AUFGABE:
Beantworten Sie anhand des Textauszugs unten die folgenden Fragen:
1. Welchen Beruf übte Uta Griechen aus, bevor sie Rentnerin wurde?
2. Welche Tätigkeit übt Johannes Schneider noch aktiv aus?
3. Welche drei Dinge zeigen, dass im anderen in erster Linie der Mensch gesehen wird?

Gibt es Gott, und wenn ja, warum nicht?

(hpd) Der Dialog in Form eines veröffentlichten Briefwechsels ist ein beliebtes Format, kontroverse Themen in ihren verschiedenen Dimensionen auszuleuchten, mit persönlichen Einsichten und Erfahrungen zu verknüpfen und damit solchen Gesprächen eine authentische Note zu geben.

Uta Griechen, in Philosophie und Religionsgeschichte durchaus bewandert, war Chemielaborantin, ist heute Rentnerin, und der Katholik Johannes Schneider – seltsamerweise unter Pseudonym – noch aktiver Religionslehrer, treten in einen Wettstreit ein über die Glaubwürdigkeit und den Gewinn einer atheistischen beziehungsweise einer christlichen-religiösen Weltanschauung.

Die Protagonisten kämpfen mit offenem Visier und nehmen kein Blatt vor den Mund, soll heißen, dass die Auseinandersetzung ohne Rücksichtnahme auf religiöse und nichtreligiöse Gefühle ausgetragen wird und dass ein gewisses Maß an erfrischender Polemik die Folge ist. Aber immer wieder eingestreuter augenzwinkernder Witz, im Verlauf des Briefwechsels erfolgender Übergang zum persönlicheren Du und schließlich gegenseitige Besuche zeigen, dass trotz aller scharfen Kontroverse im anderen in erster Linie der Mensch gesehen wird und nicht der weltanschauliche Gegner. Dieses sollte zunächst einmal als kultureller Fortschritt im Kampf der Weltanschauungen registriert werden. Eine Feststellung, die bezüglich der geistigen Auseinandersetzung zwischen Vertretern des Islam und zum Beispiel säkular-humanistischen Vertretern leider bisher allenfalls in Ausnahmefällen getroffen werden kann.

BEREITGESTELLTE ANGABEN:
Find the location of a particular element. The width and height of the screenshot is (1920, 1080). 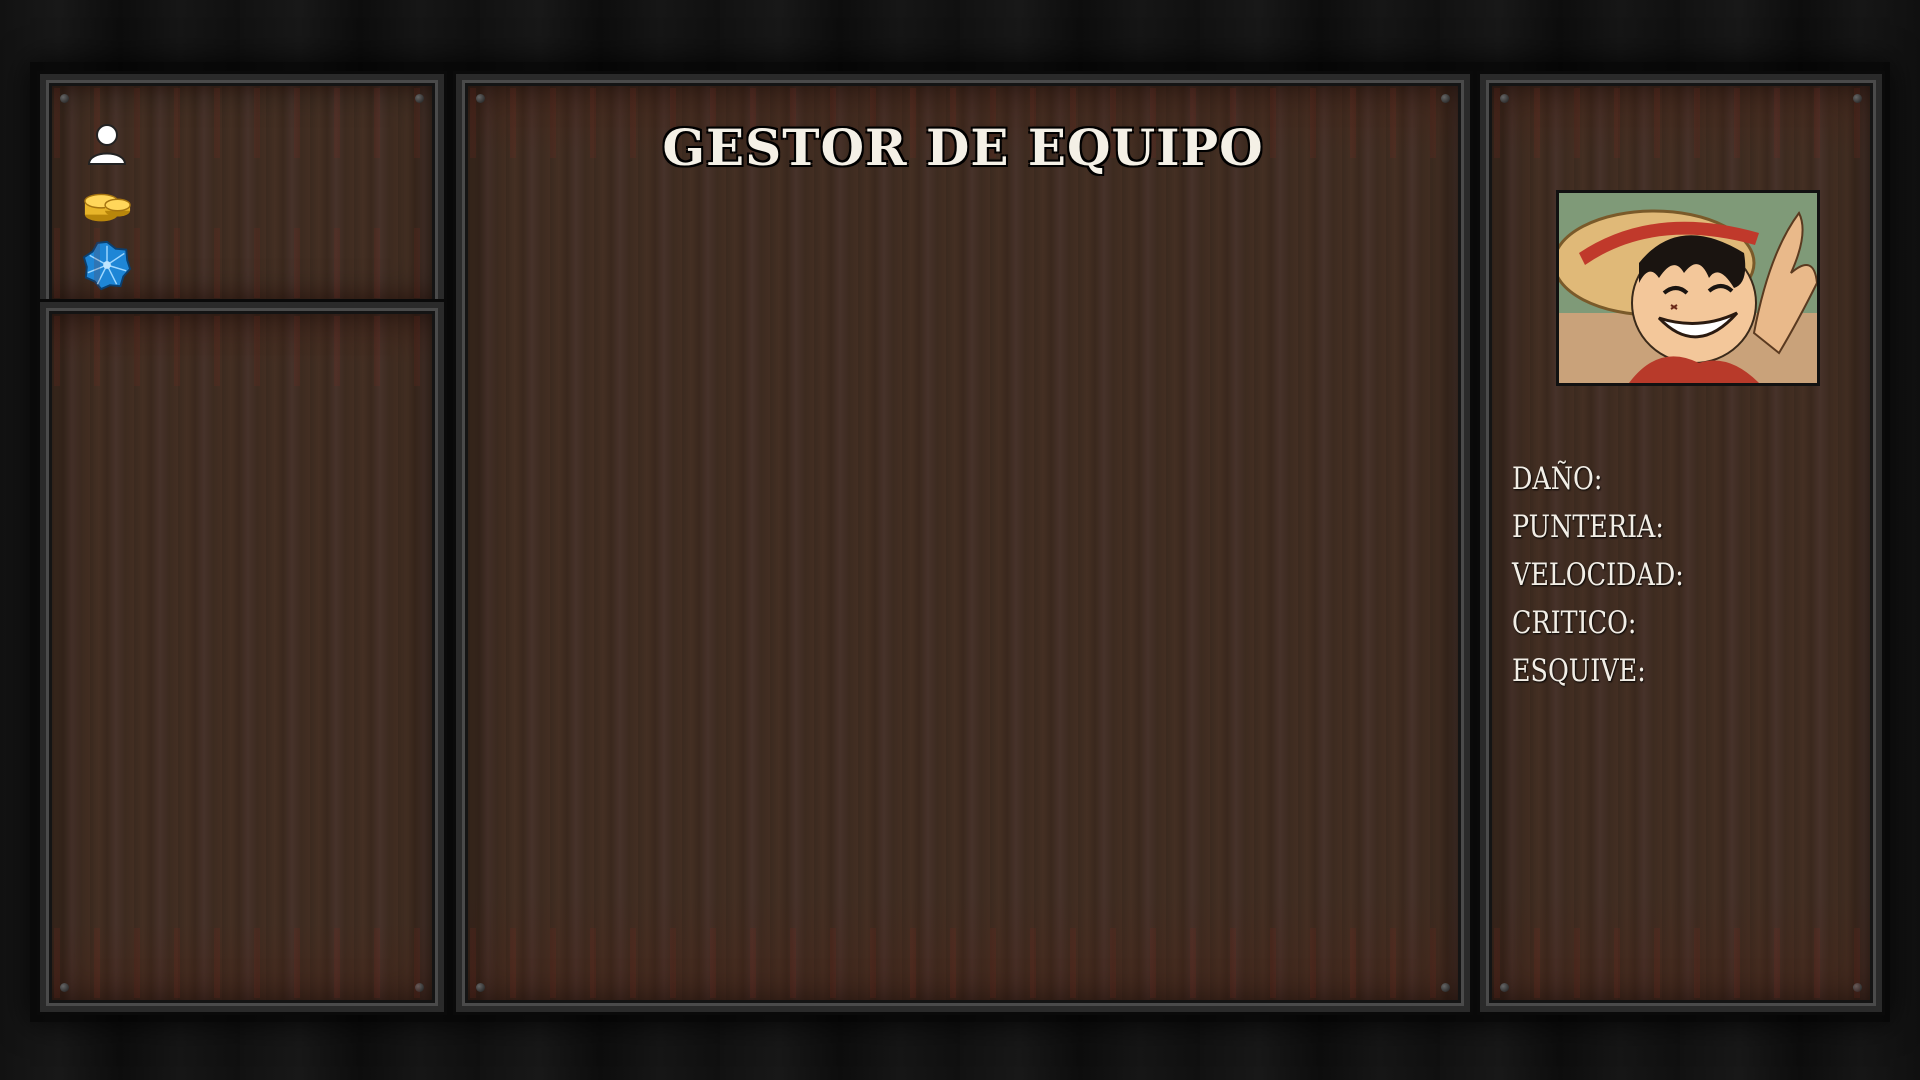

resource-list is located at coordinates (107, 206). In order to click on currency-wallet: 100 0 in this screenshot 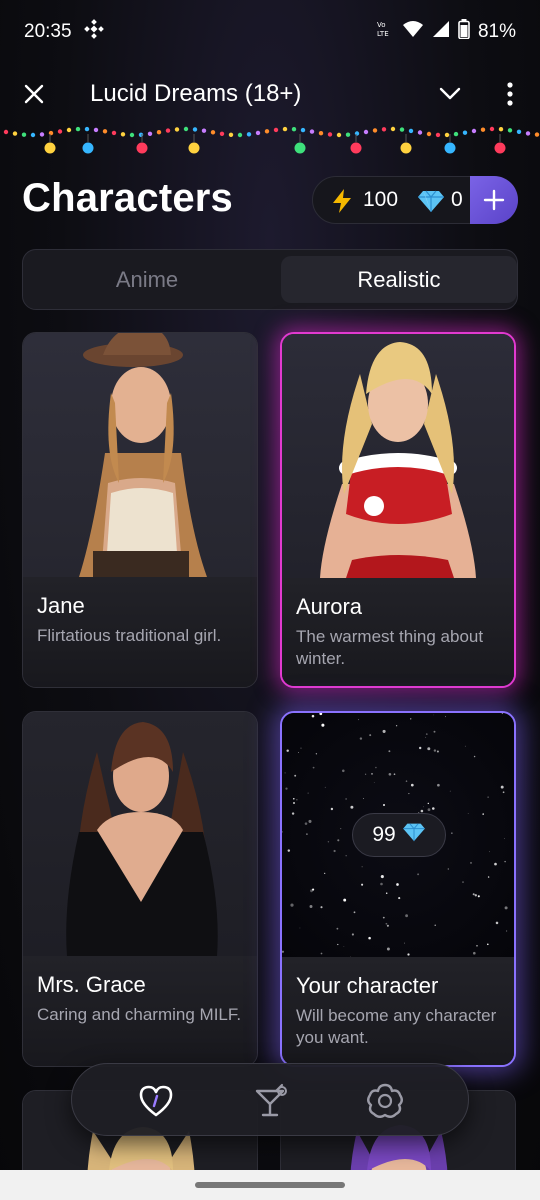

LÖSUNG:
1. Sie war Chemielaborantin.
2. Er ist noch aktiver Religionslehrer.
3. Der immer wieder eingestreute augenzwinkernde Witz, der Übergang zum persönlicheren Du im Verlauf des Briefwechsels und schließlich gegenseitige Besuche.